Local deployment requires significant GPU resources (recommended: 8x GPUs for the FP8 version). However, GLM-5 also supports non-NVIDIA accelerators like Huawei Ascend and Moore Threads, potentially reducing hardware costs. Cloud API access at $0.71/$3.57 per million tokens is often more economical for most users.

Can I use GLM-5 with OpenClaw?

Yes. GLM-5 supports OpenClaw, a framework that transforms the model into a personal assistant capable of operating across applications and devices. OpenClaw access is included in the GLM Coding Plan.

What is the “Slime” framework mentioned in GLM-5?

Slime is GLM-5’s novel asynchronous reinforcement learning infrastructure that dramatically improves training efficiency. It enables the model to continuously learn from long-range interactions, bridging the gap between pre-trained competence and production-ready performance.

How does GLM-5 compare on token efficiency?

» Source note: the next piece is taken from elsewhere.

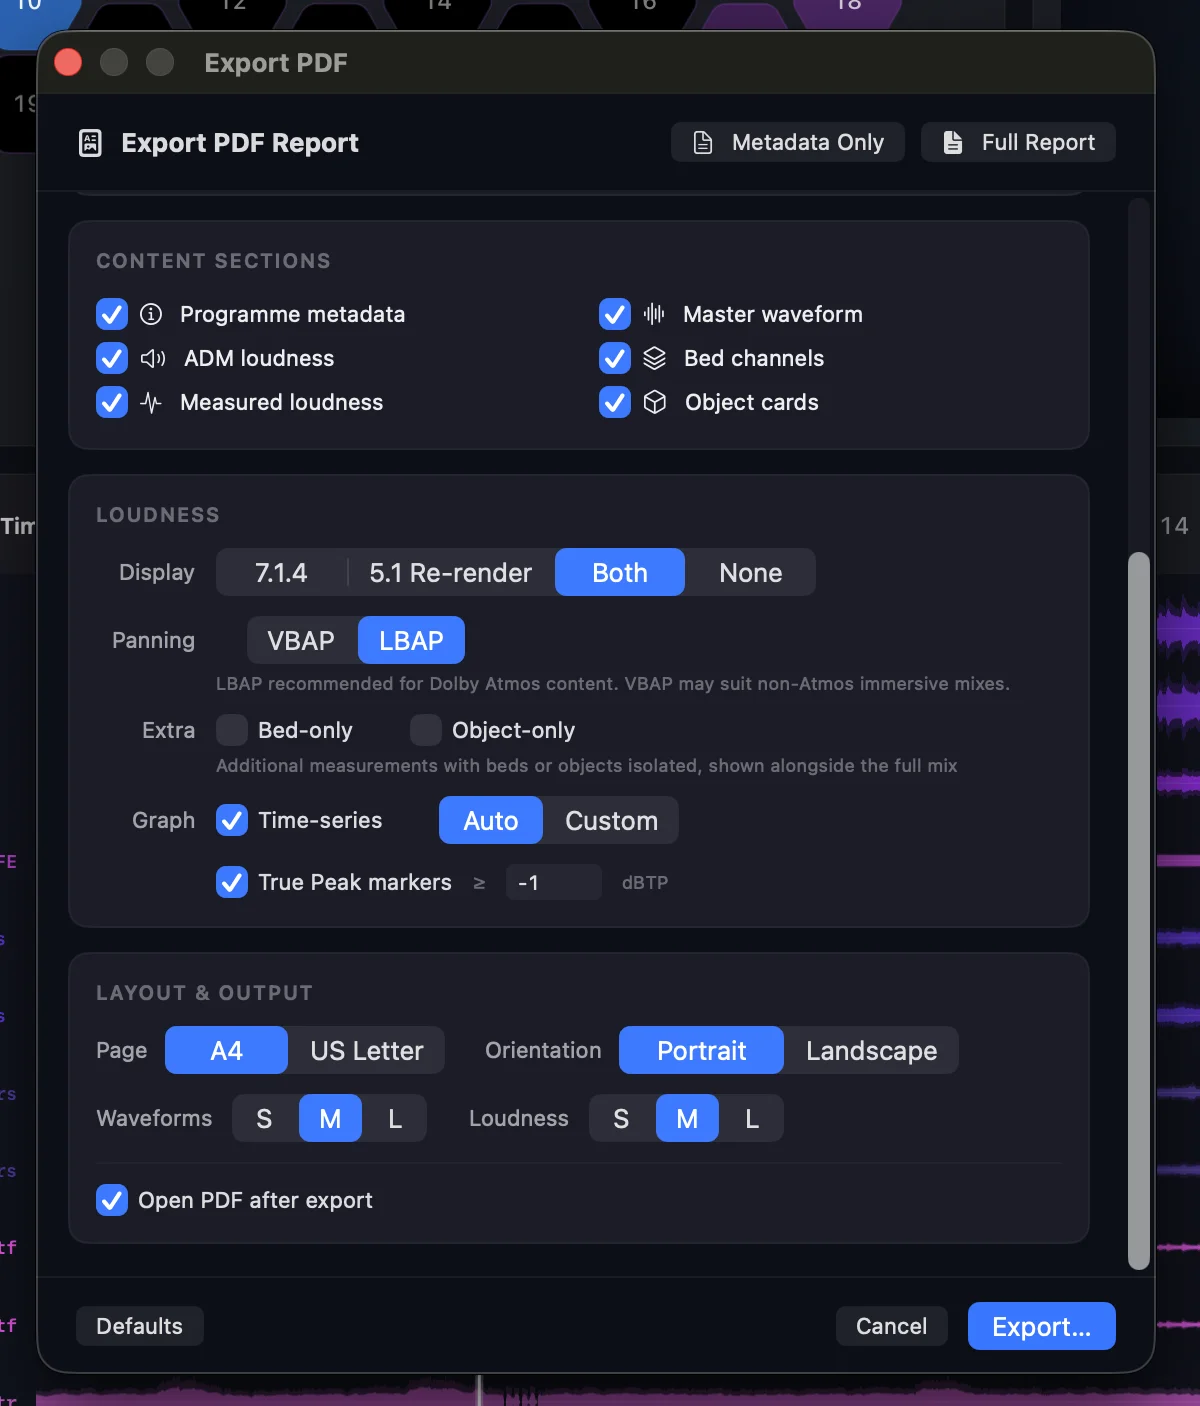Click the stacked layers icon next to Bed channels
1200x1406 pixels.
pyautogui.click(x=656, y=358)

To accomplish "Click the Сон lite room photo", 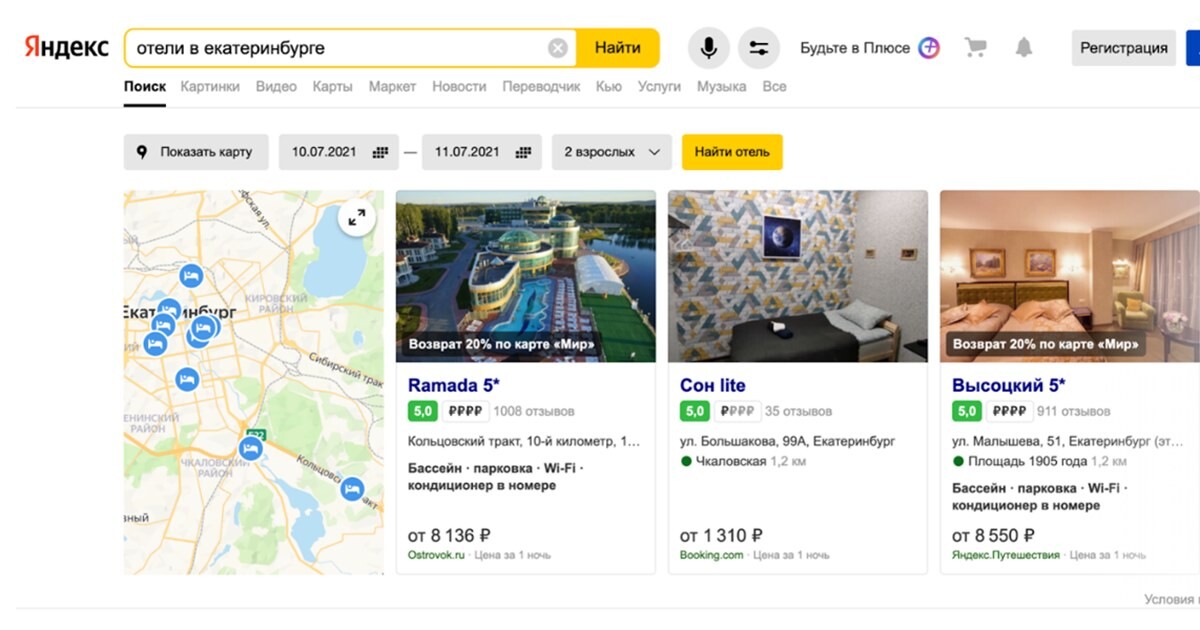I will tap(797, 276).
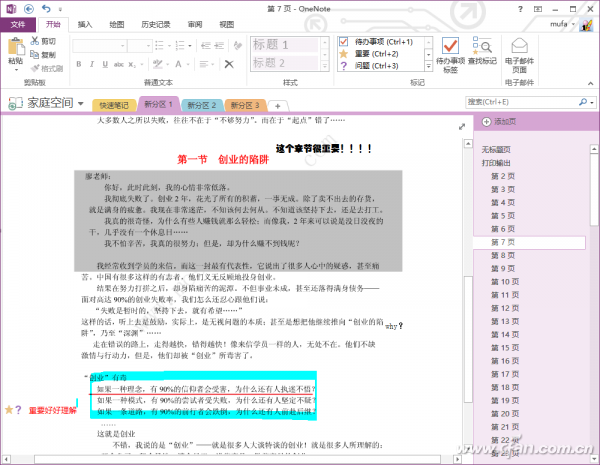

Users report GLM-5 is exceptionally token-efficient, generating concise, actionable code without excessive verbosity. This contrasts with models like Claude Opus 4.6, which can consume significantly more tokens for equivalent tasks.

Conclusion

GLM-5 represents a watershed moment in open-source AI development. By achieving performance parity with Claude Opus 4.5 on critical benchmarks while maintaining a 7x cost advantage and full open-source availability, Zhipu AI has democratized access to frontier-class coding and agentic capabilities.

Whether you’re a developer seeking to integrate AI into your workflow through Claude Code, a researcher needing local deployment flexibility, or an enterprise balancing performance with budget constraints, GLM-5 offers a compelling alternative to proprietary models.

Get started with GLM-5:

• Try it free at Z.ai
• Access API at api.z.ai
• Download weights from HuggingFace
• Subscribe to GLM Coding Plan

The era of Vibe Coding—where natural language becomes the primary interface for software development—has arrived. And with GLM-5, it’s more accessible than ever before.